───── TEXT ─────

Students are learning to embrace differences and treat every person with respect by talking with one another.

 


 

Can we cancel cancel culture?

Are American college campuses fueling political divisiveness? 

The Foundation for Individual Rights and Expression (FIRE) says many university environments aren't embracing diversity and are becoming more intolerant

FIRE, which advocates for free speech rights on and off-campus, recently released its 2024 College Free Speech Rankings. More than half of the 55,000 students surveyed said they were afraid they might damage their reputation if they say or do the wrong thing. A quarter of students said they "feel pressure to avoid discussing controversial topics in their classes."

Pew Research Center finds that Americans feel more politically divided than they have been at any point in the last 50 years.  Along with polarization comes attacks on civil liberties and a growing belief that political violence is justified.

───── RECORD LIST ─────

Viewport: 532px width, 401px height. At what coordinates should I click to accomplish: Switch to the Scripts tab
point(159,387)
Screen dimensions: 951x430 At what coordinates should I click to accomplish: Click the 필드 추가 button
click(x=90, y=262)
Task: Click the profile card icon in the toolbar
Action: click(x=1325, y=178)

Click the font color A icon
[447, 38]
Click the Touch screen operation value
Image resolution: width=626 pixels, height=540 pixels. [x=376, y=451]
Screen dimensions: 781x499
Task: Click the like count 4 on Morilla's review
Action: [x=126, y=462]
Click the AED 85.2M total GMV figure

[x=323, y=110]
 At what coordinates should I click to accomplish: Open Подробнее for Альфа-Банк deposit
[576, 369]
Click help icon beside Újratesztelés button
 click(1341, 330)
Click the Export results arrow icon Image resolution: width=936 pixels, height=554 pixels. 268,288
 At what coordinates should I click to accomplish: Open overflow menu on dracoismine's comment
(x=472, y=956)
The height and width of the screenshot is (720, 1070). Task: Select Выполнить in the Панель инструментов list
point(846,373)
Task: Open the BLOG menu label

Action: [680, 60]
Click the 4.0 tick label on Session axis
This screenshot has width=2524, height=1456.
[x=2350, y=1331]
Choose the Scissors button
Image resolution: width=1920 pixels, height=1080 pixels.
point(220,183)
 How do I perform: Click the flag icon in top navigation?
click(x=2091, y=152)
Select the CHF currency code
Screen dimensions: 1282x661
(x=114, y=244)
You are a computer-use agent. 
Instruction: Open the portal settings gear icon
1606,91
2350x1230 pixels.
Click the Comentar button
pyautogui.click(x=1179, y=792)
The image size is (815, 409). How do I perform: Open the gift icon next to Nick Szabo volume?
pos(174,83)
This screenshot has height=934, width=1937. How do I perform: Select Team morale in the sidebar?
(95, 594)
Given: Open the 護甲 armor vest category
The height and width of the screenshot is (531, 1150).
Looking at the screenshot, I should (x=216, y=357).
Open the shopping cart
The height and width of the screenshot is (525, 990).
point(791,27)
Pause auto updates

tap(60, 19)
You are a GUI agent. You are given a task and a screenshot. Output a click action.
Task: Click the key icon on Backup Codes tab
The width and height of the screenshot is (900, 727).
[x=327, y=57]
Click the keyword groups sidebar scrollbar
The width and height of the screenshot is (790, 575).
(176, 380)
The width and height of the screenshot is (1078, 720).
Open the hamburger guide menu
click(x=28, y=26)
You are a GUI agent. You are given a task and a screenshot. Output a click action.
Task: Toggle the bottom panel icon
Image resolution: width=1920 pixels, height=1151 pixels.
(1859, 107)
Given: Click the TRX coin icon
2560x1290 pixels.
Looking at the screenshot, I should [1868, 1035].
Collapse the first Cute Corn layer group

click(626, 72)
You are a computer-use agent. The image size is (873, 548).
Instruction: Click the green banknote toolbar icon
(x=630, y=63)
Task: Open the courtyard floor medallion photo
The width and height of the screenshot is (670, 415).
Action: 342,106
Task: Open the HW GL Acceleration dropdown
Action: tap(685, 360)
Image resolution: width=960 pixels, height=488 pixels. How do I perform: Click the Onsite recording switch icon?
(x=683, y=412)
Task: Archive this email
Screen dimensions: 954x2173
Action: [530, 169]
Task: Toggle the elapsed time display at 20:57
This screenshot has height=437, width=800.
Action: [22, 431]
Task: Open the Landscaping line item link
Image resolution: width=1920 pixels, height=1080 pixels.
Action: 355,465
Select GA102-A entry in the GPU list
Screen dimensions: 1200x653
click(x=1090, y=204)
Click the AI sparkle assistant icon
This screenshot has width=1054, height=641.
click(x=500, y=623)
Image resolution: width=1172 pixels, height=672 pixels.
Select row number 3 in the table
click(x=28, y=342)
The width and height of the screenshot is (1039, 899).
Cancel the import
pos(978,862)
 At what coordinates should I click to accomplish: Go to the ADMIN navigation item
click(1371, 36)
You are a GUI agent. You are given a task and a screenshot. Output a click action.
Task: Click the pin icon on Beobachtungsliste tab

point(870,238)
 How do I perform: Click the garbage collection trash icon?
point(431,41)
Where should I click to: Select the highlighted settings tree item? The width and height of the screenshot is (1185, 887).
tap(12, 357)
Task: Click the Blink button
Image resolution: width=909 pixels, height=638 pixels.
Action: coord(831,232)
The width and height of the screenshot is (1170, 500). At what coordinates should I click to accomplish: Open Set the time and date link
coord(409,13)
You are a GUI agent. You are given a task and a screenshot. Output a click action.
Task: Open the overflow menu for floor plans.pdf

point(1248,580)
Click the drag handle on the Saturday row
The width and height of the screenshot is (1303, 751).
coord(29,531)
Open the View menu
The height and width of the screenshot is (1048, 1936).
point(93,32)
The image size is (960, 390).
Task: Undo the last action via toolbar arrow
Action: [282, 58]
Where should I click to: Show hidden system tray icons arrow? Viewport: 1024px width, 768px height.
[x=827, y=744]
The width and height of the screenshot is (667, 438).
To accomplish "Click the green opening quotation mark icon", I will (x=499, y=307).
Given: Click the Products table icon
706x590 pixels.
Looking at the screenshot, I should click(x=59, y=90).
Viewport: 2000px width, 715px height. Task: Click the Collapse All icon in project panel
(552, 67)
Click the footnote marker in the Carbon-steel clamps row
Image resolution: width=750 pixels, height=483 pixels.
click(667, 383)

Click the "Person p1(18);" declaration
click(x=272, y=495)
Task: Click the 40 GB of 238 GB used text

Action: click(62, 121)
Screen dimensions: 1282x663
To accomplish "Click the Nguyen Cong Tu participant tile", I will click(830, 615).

─────

**WHAT TO WORK ON**.
1. Reproduce everything in the campus free speech text from "Can we cancel" down to "violence is justified.".
2. According to the campus free speech text, how many students were surveyed for FIRE's 2024 College Free Speech Rankings?

**EXERCISE ANSWERS**.
1.
Can we cancel cancel culture?

Are American college campuses fueling political divisiveness? 

The Foundation for Individual Rights and Expression (FIRE) says many university environments aren't embracing diversity and are becoming more intolerant

FIRE, which advocates for free speech rights on and off-campus, recently released its 2024 College Free Speech Rankings. More than half of the 55,000 students surveyed said they were afraid they might damage their reputation if they say or do the wrong thing. A quarter of students said they "feel pressure to avoid discussing controversial topics in their classes."

Pew Research Center finds that Americans feel more politically divided than they have been at any point in the last 50 years.  Along with polarization comes attacks on civil liberties and a growing belief that political violence is justified.

2. 55,000 students.